[Stored data entries]
•••

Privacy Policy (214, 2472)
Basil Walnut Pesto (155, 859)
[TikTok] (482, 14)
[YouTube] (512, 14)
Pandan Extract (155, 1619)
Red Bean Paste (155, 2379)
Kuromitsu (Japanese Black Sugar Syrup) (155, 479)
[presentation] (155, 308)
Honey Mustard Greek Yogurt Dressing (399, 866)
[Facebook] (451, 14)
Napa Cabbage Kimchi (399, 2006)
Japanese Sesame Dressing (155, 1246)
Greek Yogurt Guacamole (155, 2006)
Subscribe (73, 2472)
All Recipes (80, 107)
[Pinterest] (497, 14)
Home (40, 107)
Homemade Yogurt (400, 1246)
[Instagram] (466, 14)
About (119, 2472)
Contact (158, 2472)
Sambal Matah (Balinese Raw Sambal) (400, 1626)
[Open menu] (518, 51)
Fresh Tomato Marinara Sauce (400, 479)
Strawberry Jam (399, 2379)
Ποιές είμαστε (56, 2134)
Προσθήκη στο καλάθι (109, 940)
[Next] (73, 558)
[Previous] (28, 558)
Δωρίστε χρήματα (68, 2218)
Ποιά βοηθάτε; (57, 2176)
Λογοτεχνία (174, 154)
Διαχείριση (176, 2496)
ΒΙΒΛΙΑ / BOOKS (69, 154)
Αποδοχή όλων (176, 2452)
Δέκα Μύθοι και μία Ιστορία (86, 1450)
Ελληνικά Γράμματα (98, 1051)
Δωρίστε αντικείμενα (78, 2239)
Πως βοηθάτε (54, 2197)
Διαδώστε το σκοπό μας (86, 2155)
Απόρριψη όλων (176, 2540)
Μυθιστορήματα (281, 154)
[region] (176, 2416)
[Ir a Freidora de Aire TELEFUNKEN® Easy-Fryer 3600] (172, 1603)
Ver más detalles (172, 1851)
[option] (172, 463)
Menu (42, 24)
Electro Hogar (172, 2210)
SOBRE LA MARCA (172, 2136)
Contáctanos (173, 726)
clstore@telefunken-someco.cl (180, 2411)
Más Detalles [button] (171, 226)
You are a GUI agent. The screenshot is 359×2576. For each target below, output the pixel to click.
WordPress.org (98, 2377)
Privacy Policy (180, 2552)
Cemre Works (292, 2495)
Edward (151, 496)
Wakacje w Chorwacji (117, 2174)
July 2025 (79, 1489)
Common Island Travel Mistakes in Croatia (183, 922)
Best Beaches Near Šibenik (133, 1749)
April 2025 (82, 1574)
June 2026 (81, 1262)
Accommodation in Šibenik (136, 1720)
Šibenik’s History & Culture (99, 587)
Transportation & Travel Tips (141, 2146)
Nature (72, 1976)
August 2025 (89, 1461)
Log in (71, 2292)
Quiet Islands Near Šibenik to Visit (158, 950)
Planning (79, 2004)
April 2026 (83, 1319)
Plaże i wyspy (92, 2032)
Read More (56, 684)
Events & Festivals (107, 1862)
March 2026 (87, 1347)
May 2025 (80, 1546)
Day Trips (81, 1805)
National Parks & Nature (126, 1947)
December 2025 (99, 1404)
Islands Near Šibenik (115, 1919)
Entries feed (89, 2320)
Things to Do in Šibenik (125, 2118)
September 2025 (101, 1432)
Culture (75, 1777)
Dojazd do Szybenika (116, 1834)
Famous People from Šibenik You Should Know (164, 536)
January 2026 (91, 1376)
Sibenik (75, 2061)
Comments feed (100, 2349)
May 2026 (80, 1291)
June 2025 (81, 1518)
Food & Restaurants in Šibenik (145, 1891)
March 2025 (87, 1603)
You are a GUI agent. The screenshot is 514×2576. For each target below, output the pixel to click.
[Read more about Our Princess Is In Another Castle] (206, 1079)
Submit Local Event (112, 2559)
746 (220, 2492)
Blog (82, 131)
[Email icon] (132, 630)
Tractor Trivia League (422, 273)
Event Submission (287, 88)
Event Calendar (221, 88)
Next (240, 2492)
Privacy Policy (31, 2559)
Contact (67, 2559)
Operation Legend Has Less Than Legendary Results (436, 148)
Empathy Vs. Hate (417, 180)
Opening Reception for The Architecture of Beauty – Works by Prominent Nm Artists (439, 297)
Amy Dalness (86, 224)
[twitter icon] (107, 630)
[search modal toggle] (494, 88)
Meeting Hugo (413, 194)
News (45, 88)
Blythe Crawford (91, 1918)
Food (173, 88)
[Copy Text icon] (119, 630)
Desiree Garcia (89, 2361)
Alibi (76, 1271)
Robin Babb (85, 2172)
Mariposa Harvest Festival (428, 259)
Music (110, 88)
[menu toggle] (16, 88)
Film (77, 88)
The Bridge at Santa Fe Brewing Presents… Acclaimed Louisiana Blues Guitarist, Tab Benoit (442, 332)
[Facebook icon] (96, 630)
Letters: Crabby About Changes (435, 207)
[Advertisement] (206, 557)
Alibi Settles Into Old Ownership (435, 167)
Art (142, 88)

•••

◆ WORK TASK:
Set down verbatim only the lines between the start of the data above and the line with "SOBRE LA MARCA (172, 2136)", both boundaries included.

◆ SOLUTION TO THIS PROBLEM:
Privacy Policy (214, 2472)
Basil Walnut Pesto (155, 859)
[TikTok] (482, 14)
[YouTube] (512, 14)
Pandan Extract (155, 1619)
Red Bean Paste (155, 2379)
Kuromitsu (Japanese Black Sugar Syrup) (155, 479)
[presentation] (155, 308)
Honey Mustard Greek Yogurt Dressing (399, 866)
[Facebook] (451, 14)
Napa Cabbage Kimchi (399, 2006)
Japanese Sesame Dressing (155, 1246)
Greek Yogurt Guacamole (155, 2006)
Subscribe (73, 2472)
All Recipes (80, 107)
[Pinterest] (497, 14)
Home (40, 107)
Homemade Yogurt (400, 1246)
[Instagram] (466, 14)
About (119, 2472)
Contact (158, 2472)
Sambal Matah (Balinese Raw Sambal) (400, 1626)
[Open menu] (518, 51)
Fresh Tomato Marinara Sauce (400, 479)
Strawberry Jam (399, 2379)
Ποιές είμαστε (56, 2134)
Προσθήκη στο καλάθι (109, 940)
[Next] (73, 558)
[Previous] (28, 558)
Δωρίστε χρήματα (68, 2218)
Ποιά βοηθάτε; (57, 2176)
Λογοτεχνία (174, 154)
Διαχείριση (176, 2496)
ΒΙΒΛΙΑ / BOOKS (69, 154)
Αποδοχή όλων (176, 2452)
Δέκα Μύθοι και μία Ιστορία (86, 1450)
Ελληνικά Γράμματα (98, 1051)
Δωρίστε αντικείμενα (78, 2239)
Πως βοηθάτε (54, 2197)
Διαδώστε το σκοπό μας (86, 2155)
Απόρριψη όλων (176, 2540)
Μυθιστορήματα (281, 154)
[region] (176, 2416)
[Ir a Freidora de Aire TELEFUNKEN® Easy-Fryer 3600] (172, 1603)
Ver más detalles (172, 1851)
[option] (172, 463)
Menu (42, 24)
Electro Hogar (172, 2210)
SOBRE LA MARCA (172, 2136)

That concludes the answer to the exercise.